Oeuvres érotiques de Giorgio Baffo



Critique Lecteurs Votre note

Editeur : La Musardine  Année : 1884   Genres : enfer livre érotique


"L'obscénité pleine de noblesse" La critique de flu | lire la suite


Contemporain de Casanova et Goldoni, Zorzi Baffo (1694-1768) appartient à la Venise du siècle des lumières. Il affirme, dès l'introduction, écrire avant tout pour divertir son lecteur . S'enchânent ainsi quatre-vingt sonnets " à la gloire du con ", puis quarante-trois " éloges du vit ". Enfin, dans une visée subtilement pédagogique suivent soixante-deux " leçons pour bien foutre ", qui sont surtout, dit le poète, des recettes pour se faire bien aimer... Ce panorama ne serait pas complet sans le dernier et indispensable chapitre concernant une histoire politique, religieuse, sociale et sexuelle de Venise. Encensée ou vilipendée, " la Venise de Baffo " se souvient des rois, des princes de toute l'Europe qui venaient y chercher la douceur de vivre ; elle se souvient aussi des grandes putains, des grandes cérémonies, des foires et des carnavals. Apollinaire reconnaissait en Baffo " le plus grand poète priapique qui ait jamais existé ". Enfin disponibles dans leur meilleure traduction, ses oeuvres érotiques offrent aujourd'hui, selon Pascal Dibie, une " ethnologie radicale " de la sexualité, de notre sexualité, dont on ne sort pas indemne, mais qui peut aussi servir de revigorant universel.

Avec ce deuxième et dernier volume, les Œuvres érotiques de Zorzi Baffo sont enfin complètes dans la traduction intégrale d'Alcide Bonneau, publiée chez Liseux en 1884 dans une magnifique édition (reproduite ici en fac-similé), tirée seulement à 100 exemplaires, et jamais réimprimée depuis.
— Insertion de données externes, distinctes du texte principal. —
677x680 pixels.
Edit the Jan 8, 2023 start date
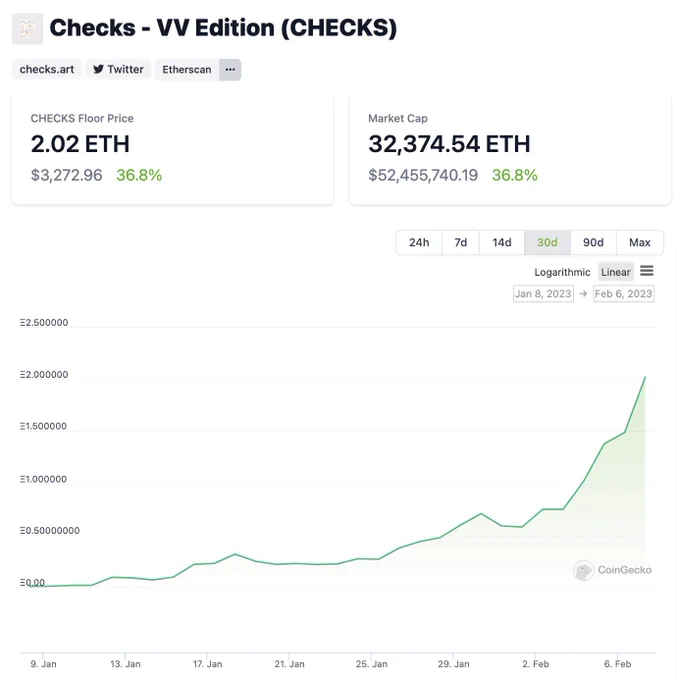(543, 294)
Ces deux volumes forment désormais un des fleurons de notre collection.
Rappelons simplement ici, entre autres les appréciations de Casanova sur Baffo : " Sublime génie, poète dans le plus lubrique des genres, mais grand et unique ". Apollinaire : " Baffo, ce fameux vérolé, que l'on peut regarder comme le plus grand poète priapique qui ait jamais existé, et en même temps comme l'un des plus lyriques ". Robert Desnos : " Maître en amour aussi bien qu'en poésie, il révolutionne semble-t-il l'un et l'autre. L'extrême aristocratie de l'image et l'égalité du lyrisme, promettent Baffo à une place élevée aussi bien dans la littérature érotique que dans l'histoire de l'esprit humain ".